=== WHAT TO WORK ON ===
Look for the word "Given". Copy every line of the listing where it occurs.
□ □ □
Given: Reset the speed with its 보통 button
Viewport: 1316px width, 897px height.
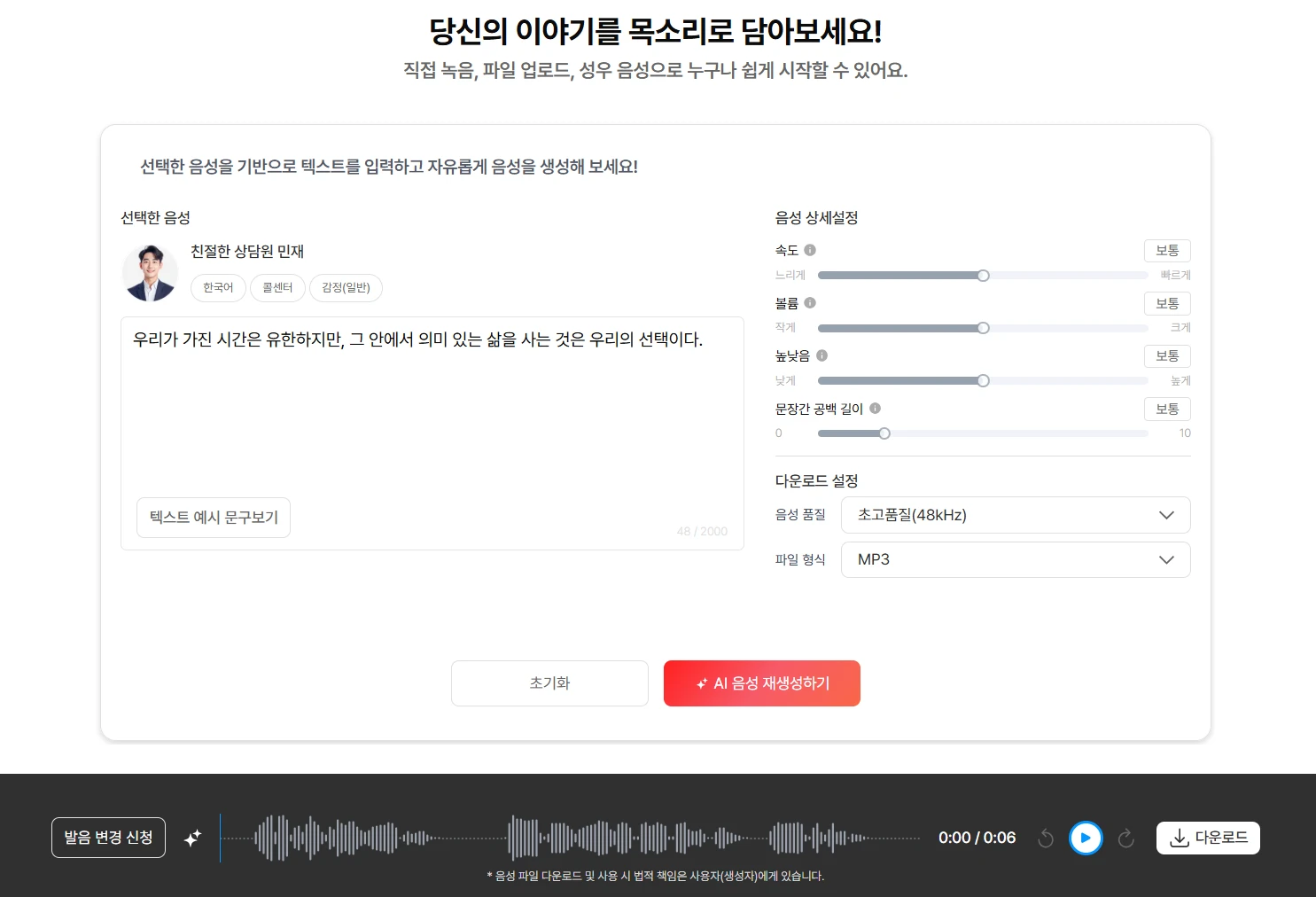Looking at the screenshot, I should pyautogui.click(x=1167, y=251).
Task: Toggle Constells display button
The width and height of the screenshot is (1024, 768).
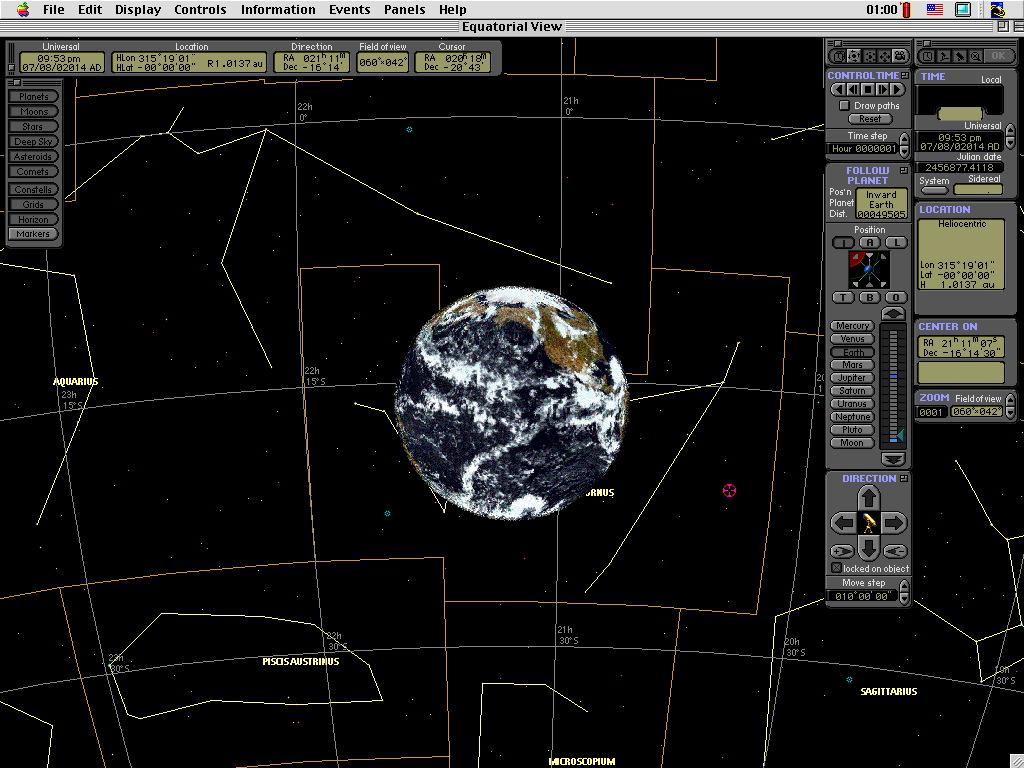Action: pos(33,190)
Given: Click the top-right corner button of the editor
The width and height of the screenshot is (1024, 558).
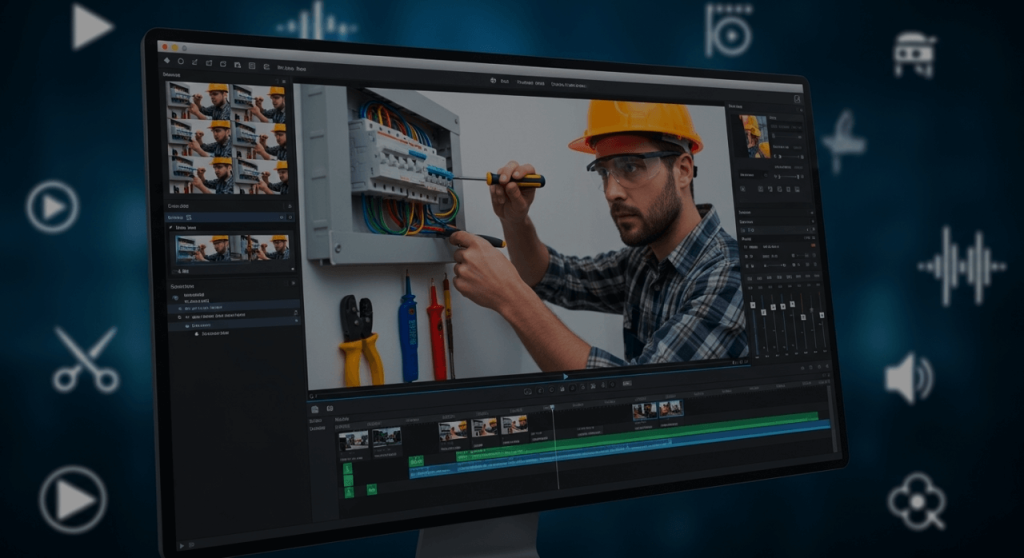Looking at the screenshot, I should click(x=797, y=99).
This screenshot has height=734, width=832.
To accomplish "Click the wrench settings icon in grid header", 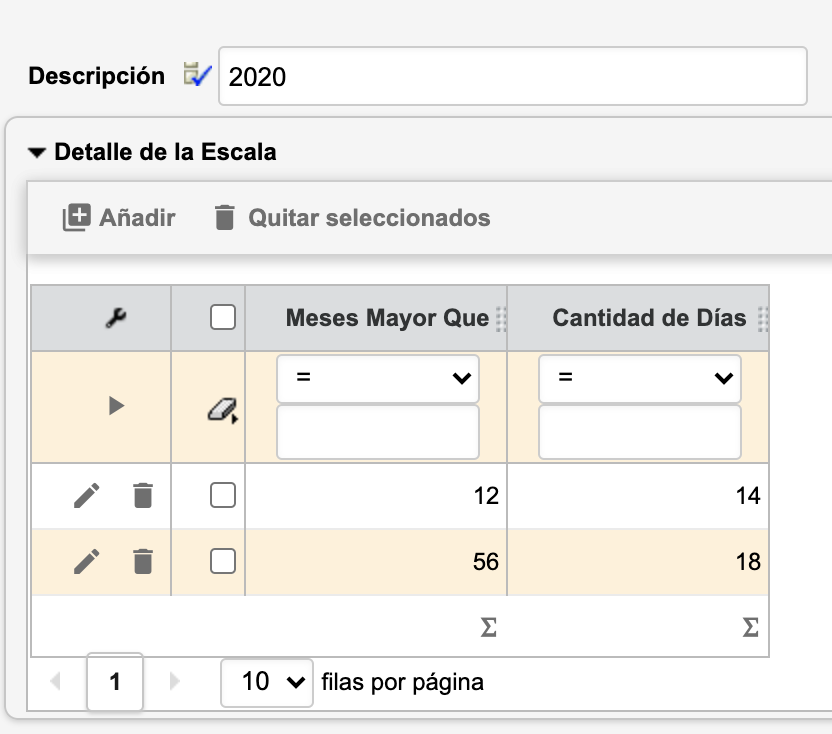I will click(115, 319).
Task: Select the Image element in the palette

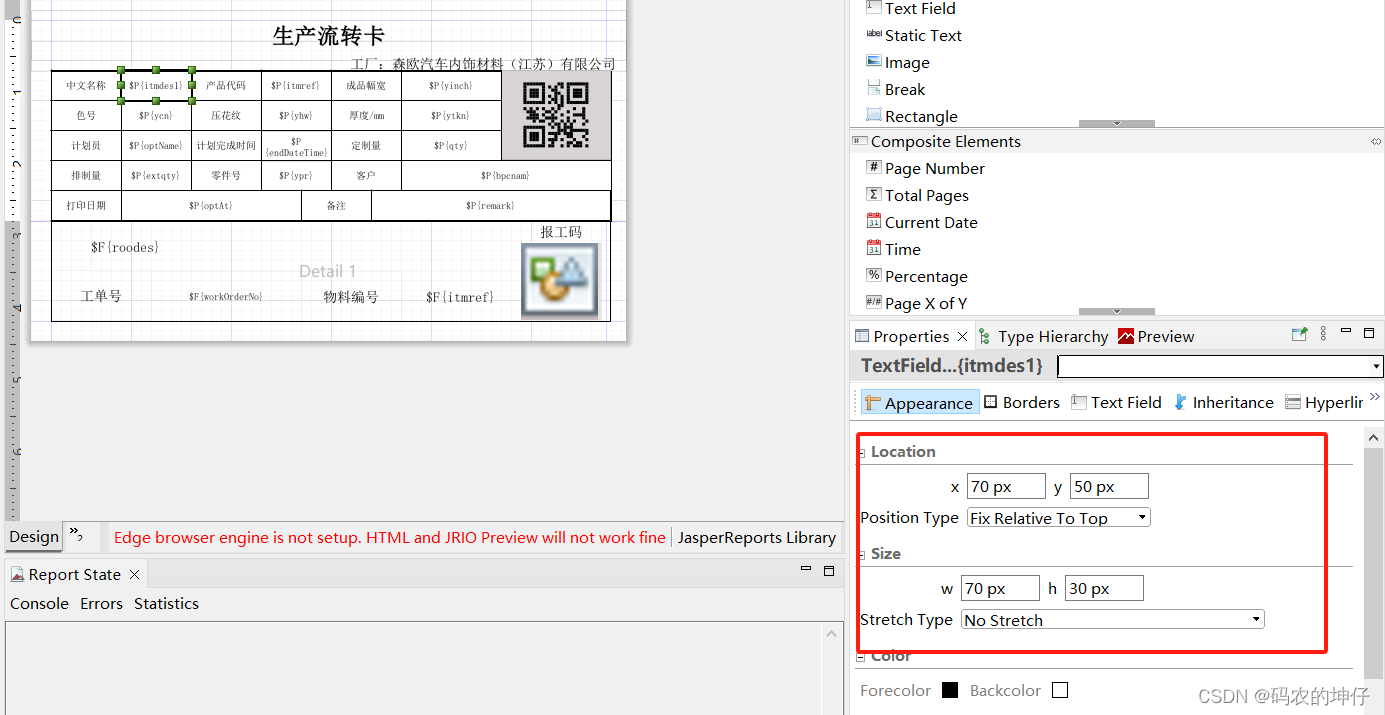Action: pos(906,62)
□ □ □
=== RESULT BELOW ===
Given: Reset the speed with its 보통 button
Given: Click the top-right corner button of the editor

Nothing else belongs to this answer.